Input data:

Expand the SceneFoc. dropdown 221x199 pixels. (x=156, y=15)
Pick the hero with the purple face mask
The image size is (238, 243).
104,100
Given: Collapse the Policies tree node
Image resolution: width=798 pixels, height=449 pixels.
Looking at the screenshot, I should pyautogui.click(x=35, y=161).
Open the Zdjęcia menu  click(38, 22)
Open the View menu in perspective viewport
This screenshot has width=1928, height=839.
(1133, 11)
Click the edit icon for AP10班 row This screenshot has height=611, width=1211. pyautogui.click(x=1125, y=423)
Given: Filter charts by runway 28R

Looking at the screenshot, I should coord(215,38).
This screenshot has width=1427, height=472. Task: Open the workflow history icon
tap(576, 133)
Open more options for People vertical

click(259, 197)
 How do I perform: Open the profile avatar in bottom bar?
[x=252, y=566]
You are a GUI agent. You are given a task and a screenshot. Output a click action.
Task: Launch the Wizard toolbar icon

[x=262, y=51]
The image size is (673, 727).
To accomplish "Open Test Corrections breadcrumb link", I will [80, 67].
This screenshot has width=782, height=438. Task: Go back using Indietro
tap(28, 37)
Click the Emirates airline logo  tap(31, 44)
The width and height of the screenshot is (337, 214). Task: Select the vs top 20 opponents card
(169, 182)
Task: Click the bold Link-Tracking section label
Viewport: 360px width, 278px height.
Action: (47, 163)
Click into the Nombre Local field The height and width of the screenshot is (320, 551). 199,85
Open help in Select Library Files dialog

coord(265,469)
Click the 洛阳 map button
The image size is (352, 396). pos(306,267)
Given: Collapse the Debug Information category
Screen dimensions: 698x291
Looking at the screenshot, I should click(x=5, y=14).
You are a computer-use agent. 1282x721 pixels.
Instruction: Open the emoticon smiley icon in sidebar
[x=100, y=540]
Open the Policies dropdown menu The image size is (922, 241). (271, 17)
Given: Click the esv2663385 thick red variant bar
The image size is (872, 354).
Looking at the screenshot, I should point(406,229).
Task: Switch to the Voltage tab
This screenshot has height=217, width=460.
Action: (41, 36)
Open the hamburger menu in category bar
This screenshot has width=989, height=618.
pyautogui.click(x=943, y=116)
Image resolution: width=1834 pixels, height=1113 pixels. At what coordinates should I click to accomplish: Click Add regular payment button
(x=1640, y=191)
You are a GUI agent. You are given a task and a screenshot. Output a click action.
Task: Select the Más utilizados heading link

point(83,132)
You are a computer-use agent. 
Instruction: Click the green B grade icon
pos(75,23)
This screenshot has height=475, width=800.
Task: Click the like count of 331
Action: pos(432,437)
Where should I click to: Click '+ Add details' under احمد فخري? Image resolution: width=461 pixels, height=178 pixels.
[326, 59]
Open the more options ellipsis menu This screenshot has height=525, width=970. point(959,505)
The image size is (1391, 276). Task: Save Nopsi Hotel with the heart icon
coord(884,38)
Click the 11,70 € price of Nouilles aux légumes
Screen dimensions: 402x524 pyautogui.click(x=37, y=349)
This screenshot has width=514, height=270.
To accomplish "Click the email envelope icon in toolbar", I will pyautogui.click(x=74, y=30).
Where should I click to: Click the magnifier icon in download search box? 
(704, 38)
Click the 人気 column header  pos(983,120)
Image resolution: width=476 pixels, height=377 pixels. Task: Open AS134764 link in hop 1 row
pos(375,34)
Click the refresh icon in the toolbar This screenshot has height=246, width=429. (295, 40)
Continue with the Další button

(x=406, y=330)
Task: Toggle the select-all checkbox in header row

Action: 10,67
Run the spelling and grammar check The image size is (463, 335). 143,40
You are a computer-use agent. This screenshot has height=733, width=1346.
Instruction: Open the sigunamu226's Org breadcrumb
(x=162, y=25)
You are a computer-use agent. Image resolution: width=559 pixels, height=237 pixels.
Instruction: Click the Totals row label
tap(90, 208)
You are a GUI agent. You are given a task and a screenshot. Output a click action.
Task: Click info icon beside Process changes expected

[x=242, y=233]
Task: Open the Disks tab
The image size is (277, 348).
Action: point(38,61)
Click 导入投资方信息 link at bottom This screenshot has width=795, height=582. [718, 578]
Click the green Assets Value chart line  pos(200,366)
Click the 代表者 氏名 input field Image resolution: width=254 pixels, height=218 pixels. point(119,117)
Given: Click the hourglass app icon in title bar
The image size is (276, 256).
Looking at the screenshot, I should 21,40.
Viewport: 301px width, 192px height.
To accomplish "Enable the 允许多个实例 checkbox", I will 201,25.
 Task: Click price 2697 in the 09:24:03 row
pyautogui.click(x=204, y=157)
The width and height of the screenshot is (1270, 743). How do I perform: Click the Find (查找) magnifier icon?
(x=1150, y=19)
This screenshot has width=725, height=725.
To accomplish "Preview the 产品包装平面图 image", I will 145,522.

Instructions to follow:
Retype the records above exactly, from their first line through the line that contains "You are a computer-use agent. 1282x721", and stop there.

Answer:
Expand the SceneFoc. dropdown 221x199 pixels. (x=156, y=15)
Pick the hero with the purple face mask
The image size is (238, 243).
104,100
Given: Collapse the Policies tree node
Image resolution: width=798 pixels, height=449 pixels.
Looking at the screenshot, I should pyautogui.click(x=35, y=161).
Open the Zdjęcia menu  click(38, 22)
Open the View menu in perspective viewport
This screenshot has width=1928, height=839.
(1133, 11)
Click the edit icon for AP10班 row This screenshot has height=611, width=1211. pyautogui.click(x=1125, y=423)
Given: Filter charts by runway 28R

Looking at the screenshot, I should coord(215,38).
This screenshot has width=1427, height=472. Task: Open the workflow history icon
tap(576, 133)
Open more options for People vertical

click(259, 197)
 How do I perform: Open the profile avatar in bottom bar?
[x=252, y=566]
You are a GUI agent. You are given a task and a screenshot. Output a click action.
Task: Launch the Wizard toolbar icon

[x=262, y=51]
The image size is (673, 727).
To accomplish "Open Test Corrections breadcrumb link", I will [80, 67].
This screenshot has width=782, height=438. Task: Go back using Indietro
tap(28, 37)
Click the Emirates airline logo  tap(31, 44)
The width and height of the screenshot is (337, 214). Task: Select the vs top 20 opponents card
(169, 182)
Task: Click the bold Link-Tracking section label
Viewport: 360px width, 278px height.
Action: (47, 163)
Click into the Nombre Local field The height and width of the screenshot is (320, 551). 199,85
Open help in Select Library Files dialog

coord(265,469)
Click the 洛阳 map button
The image size is (352, 396). pos(306,267)
Given: Collapse the Debug Information category
Screen dimensions: 698x291
Looking at the screenshot, I should click(x=5, y=14).
You are a computer-use agent. 1282x721 pixels.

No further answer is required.